======== Data extracts ========

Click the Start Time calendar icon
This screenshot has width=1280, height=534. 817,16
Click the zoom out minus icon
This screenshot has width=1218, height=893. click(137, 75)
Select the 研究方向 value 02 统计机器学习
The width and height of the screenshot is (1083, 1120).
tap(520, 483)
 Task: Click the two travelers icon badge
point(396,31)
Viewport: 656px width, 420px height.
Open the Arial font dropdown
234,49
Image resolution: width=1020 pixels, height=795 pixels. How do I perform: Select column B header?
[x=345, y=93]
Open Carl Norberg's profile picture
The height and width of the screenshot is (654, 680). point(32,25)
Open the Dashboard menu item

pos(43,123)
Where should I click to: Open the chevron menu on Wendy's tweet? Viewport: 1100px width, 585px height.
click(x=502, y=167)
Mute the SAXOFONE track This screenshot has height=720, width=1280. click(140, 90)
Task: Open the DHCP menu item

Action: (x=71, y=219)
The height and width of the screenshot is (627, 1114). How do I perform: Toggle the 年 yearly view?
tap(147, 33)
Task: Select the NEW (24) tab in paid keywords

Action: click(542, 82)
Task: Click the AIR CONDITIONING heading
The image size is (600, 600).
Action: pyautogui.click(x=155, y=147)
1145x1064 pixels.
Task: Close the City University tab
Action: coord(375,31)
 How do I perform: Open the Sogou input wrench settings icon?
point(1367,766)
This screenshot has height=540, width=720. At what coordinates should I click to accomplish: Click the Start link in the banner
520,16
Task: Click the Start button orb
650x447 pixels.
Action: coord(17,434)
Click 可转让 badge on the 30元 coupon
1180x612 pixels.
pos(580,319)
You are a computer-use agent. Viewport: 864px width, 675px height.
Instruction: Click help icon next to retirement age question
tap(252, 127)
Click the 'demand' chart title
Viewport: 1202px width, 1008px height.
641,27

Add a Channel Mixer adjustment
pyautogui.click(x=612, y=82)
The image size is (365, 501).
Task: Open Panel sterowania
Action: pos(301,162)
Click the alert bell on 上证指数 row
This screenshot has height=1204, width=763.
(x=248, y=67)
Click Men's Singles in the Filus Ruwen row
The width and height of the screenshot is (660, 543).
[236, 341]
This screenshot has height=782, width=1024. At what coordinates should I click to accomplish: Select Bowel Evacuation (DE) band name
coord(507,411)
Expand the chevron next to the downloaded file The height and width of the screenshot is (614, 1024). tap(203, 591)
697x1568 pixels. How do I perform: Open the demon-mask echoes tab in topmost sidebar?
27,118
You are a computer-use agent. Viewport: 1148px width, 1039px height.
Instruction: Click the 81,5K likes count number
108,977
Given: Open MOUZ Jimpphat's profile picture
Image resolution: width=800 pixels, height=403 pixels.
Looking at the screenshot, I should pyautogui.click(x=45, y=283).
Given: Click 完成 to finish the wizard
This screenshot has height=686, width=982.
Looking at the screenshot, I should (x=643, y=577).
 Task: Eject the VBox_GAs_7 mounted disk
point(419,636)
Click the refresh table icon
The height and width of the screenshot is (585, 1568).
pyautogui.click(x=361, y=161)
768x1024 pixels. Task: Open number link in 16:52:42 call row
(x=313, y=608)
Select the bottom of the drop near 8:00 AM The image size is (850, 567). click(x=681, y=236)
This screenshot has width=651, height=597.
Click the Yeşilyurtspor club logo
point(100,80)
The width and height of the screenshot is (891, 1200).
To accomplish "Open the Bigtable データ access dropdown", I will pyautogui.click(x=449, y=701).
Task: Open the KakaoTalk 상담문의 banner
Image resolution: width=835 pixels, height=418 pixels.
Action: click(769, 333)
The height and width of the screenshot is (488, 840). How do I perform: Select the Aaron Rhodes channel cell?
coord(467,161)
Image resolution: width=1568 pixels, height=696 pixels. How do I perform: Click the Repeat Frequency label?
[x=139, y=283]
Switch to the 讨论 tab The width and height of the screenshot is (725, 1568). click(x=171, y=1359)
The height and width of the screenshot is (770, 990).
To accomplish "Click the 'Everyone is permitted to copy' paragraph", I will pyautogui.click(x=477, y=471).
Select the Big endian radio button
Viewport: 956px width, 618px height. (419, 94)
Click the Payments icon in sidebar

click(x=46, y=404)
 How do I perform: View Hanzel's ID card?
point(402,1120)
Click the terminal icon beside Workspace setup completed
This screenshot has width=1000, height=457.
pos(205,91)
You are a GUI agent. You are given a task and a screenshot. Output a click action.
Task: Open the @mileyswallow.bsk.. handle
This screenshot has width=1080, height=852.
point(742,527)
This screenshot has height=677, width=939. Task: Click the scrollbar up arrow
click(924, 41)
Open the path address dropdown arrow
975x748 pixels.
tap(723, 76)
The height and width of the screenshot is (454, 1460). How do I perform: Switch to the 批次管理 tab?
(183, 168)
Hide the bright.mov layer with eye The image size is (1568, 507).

========

Work request: Once more, write out the records exactly as they are.

Task solution:
Click the Start Time calendar icon
This screenshot has width=1280, height=534. 817,16
Click the zoom out minus icon
This screenshot has width=1218, height=893. click(137, 75)
Select the 研究方向 value 02 统计机器学习
The width and height of the screenshot is (1083, 1120).
tap(520, 483)
 Task: Click the two travelers icon badge
point(396,31)
Viewport: 656px width, 420px height.
Open the Arial font dropdown
234,49
Image resolution: width=1020 pixels, height=795 pixels. How do I perform: Select column B header?
[x=345, y=93]
Open Carl Norberg's profile picture
The height and width of the screenshot is (654, 680). point(32,25)
Open the Dashboard menu item

pos(43,123)
Where should I click to: Open the chevron menu on Wendy's tweet? Viewport: 1100px width, 585px height.
click(x=502, y=167)
Mute the SAXOFONE track This screenshot has height=720, width=1280. click(140, 90)
Task: Open the DHCP menu item

Action: (x=71, y=219)
The height and width of the screenshot is (627, 1114). How do I perform: Toggle the 年 yearly view?
tap(147, 33)
Task: Select the NEW (24) tab in paid keywords

Action: click(542, 82)
Task: Click the AIR CONDITIONING heading
The image size is (600, 600).
Action: pyautogui.click(x=155, y=147)
1145x1064 pixels.
Task: Close the City University tab
Action: coord(375,31)
 How do I perform: Open the Sogou input wrench settings icon?
point(1367,766)
This screenshot has height=540, width=720. At what coordinates should I click to accomplish: Click the Start link in the banner
520,16
Task: Click the Start button orb
650x447 pixels.
Action: coord(17,434)
Click 可转让 badge on the 30元 coupon
1180x612 pixels.
pos(580,319)
You are a computer-use agent. Viewport: 864px width, 675px height.
Instruction: Click help icon next to retirement age question
tap(252, 127)
Click the 'demand' chart title
Viewport: 1202px width, 1008px height.
641,27

Add a Channel Mixer adjustment
pyautogui.click(x=612, y=82)
The image size is (365, 501).
Task: Open Panel sterowania
Action: pos(301,162)
Click the alert bell on 上证指数 row
This screenshot has height=1204, width=763.
(x=248, y=67)
Click Men's Singles in the Filus Ruwen row
The width and height of the screenshot is (660, 543).
[236, 341]
This screenshot has height=782, width=1024. At what coordinates should I click to accomplish: Select Bowel Evacuation (DE) band name
coord(507,411)
Expand the chevron next to the downloaded file The height and width of the screenshot is (614, 1024). tap(203, 591)
697x1568 pixels. How do I perform: Open the demon-mask echoes tab in topmost sidebar?
27,118
You are a computer-use agent. Viewport: 1148px width, 1039px height.
Instruction: Click the 81,5K likes count number
108,977
Given: Open MOUZ Jimpphat's profile picture
Image resolution: width=800 pixels, height=403 pixels.
Looking at the screenshot, I should pyautogui.click(x=45, y=283).
Given: Click 完成 to finish the wizard
This screenshot has height=686, width=982.
Looking at the screenshot, I should (x=643, y=577).
 Task: Eject the VBox_GAs_7 mounted disk
point(419,636)
Click the refresh table icon
The height and width of the screenshot is (585, 1568).
pyautogui.click(x=361, y=161)
768x1024 pixels. Task: Open number link in 16:52:42 call row
(x=313, y=608)
Select the bottom of the drop near 8:00 AM The image size is (850, 567). click(x=681, y=236)
This screenshot has width=651, height=597.
Click the Yeşilyurtspor club logo
point(100,80)
The width and height of the screenshot is (891, 1200).
To accomplish "Open the Bigtable データ access dropdown", I will pyautogui.click(x=449, y=701).
Task: Open the KakaoTalk 상담문의 banner
Image resolution: width=835 pixels, height=418 pixels.
Action: click(769, 333)
The height and width of the screenshot is (488, 840). How do I perform: Select the Aaron Rhodes channel cell?
coord(467,161)
Image resolution: width=1568 pixels, height=696 pixels. How do I perform: Click the Repeat Frequency label?
[x=139, y=283]
Switch to the 讨论 tab The width and height of the screenshot is (725, 1568). click(x=171, y=1359)
The height and width of the screenshot is (770, 990).
To accomplish "Click the 'Everyone is permitted to copy' paragraph", I will pyautogui.click(x=477, y=471).
Select the Big endian radio button
Viewport: 956px width, 618px height. (419, 94)
Click the Payments icon in sidebar

click(x=46, y=404)
 How do I perform: View Hanzel's ID card?
point(402,1120)
Click the terminal icon beside Workspace setup completed
This screenshot has width=1000, height=457.
pos(205,91)
You are a GUI agent. You are given a task and a screenshot. Output a click action.
Task: Open the @mileyswallow.bsk.. handle
This screenshot has width=1080, height=852.
point(742,527)
This screenshot has height=677, width=939. Task: Click the scrollbar up arrow
click(924, 41)
Open the path address dropdown arrow
975x748 pixels.
tap(723, 76)
The height and width of the screenshot is (454, 1460). How do I perform: Switch to the 批次管理 tab?
(183, 168)
Hide the bright.mov layer with eye The image size is (1568, 507).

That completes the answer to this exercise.